Cummings moved over to give him room on the bench seat and he slid in, grateful at least for the warmth.
He glanced down at the brown paper sack between them. "Roast beef?"
"With horseradish. I'm not senile yet, Hazelwood."
Damien opened the bag and let the scent hit him, savoring it a moment before he seized the top sandwich and sank his teeth in with a grateful moan.
"You're a good man, Cummings."
"Nah. Just a clever, manipulative one."
Wirth drove, apparently happy to be in the front seat far away from the feral variant. The snow-crawler lumbered down the hill, away from the peace of solitude and safety of seclusion.
Guild Center.
Ugliest building in all of Raleigh, the damn thing shot up over the skyline, blunt-nosed and obnoxious, like Galactus's flash drive. The rest of the buildings barely cleared the elevated zipways, but the fucking Guild always needed to make astatement. Blaze shoved through the revolving doors, too impatient to wait for them to spin around on their own like a good citizen, and stopped in the lobby to stare up at the giant holographic imager on the back wall, the one the size of half a football field that played Guild propaganda crap in a continuous loop.
Looks like they got a new production company, at least.
A beautiful double helix in soothing blues and greens turned slowly up on the screen. A lovely, throaty female voice purred the accompanying narration.
In the late thirties, scientists developed a new nucleic acid, a new building block for life itself. Fredamine, named for its inventor, Dr. Uma Frederick. This simple carbon molecule with its equally simple purpose—to bond with adenine in specific gene sequences—was designed to alleviate a wide spectrum of neurological disorders.
The shining nucleic acid onscreen joined with darker cousins. Rousing music swelled as the sad, dark strands split, forming new DNA ladders with beautiful shimmering colors. Blaze tilted his head in an unconscious attempt to match the tilt of the new DNA image. The concept had always disturbed him. All the information for the human body and possibly the soul lived in this twisted ladder that no one in his right mind would possibly climb.

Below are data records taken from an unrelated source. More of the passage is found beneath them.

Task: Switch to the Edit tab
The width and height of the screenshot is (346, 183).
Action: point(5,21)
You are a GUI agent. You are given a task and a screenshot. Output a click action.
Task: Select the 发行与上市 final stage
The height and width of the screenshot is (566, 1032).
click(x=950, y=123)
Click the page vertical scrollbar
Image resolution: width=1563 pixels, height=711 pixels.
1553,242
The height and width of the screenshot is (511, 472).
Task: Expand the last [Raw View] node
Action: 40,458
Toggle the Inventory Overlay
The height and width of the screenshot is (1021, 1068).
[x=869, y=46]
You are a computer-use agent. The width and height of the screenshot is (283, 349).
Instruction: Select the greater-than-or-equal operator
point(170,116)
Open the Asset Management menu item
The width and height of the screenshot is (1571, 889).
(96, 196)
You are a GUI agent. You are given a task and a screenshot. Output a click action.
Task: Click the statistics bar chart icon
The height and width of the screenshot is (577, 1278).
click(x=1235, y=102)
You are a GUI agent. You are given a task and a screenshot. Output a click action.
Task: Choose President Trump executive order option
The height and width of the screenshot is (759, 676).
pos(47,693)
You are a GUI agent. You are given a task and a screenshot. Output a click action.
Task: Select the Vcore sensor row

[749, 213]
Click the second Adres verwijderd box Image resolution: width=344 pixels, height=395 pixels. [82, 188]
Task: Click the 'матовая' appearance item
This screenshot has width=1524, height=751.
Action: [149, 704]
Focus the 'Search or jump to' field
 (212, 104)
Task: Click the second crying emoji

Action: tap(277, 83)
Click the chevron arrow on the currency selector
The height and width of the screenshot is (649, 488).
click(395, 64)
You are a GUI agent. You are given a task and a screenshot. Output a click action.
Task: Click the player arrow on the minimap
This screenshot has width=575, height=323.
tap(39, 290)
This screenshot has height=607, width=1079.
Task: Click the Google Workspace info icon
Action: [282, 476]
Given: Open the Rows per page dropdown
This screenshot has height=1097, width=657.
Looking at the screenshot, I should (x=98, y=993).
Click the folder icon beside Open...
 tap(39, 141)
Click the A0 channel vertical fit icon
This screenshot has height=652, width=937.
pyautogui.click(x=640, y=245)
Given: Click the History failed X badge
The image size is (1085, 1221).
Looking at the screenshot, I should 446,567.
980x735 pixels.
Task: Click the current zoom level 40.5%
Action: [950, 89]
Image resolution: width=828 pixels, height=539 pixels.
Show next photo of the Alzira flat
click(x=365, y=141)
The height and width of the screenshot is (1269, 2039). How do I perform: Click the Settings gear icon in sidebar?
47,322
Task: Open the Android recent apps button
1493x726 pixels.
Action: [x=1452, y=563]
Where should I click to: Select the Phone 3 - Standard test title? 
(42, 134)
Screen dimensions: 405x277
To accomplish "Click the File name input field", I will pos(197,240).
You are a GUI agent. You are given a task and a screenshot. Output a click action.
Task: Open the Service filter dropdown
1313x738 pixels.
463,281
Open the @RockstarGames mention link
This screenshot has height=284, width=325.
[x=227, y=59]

He would have preferred a straight road, but it figured that the human map was all curled and twisty. The narrator's voice returned—
By 2055, this little molecule had conquered disease after disease: Parkinson's, multiple sclerosis, Alzheimer's, cerebral palsy, Lou Gehrig's…
Onscreen, cartoon silhouettes straightened from their canes, rose from wheelchairs and hospital beds, and ran to hug their families.
A miracle for so many. But fredamine wasn't done with us. It had one more set of miracles to give.
A fetus floated on a black background, its hue changing from pink to gold as the model of the fredamine molecule entered its body.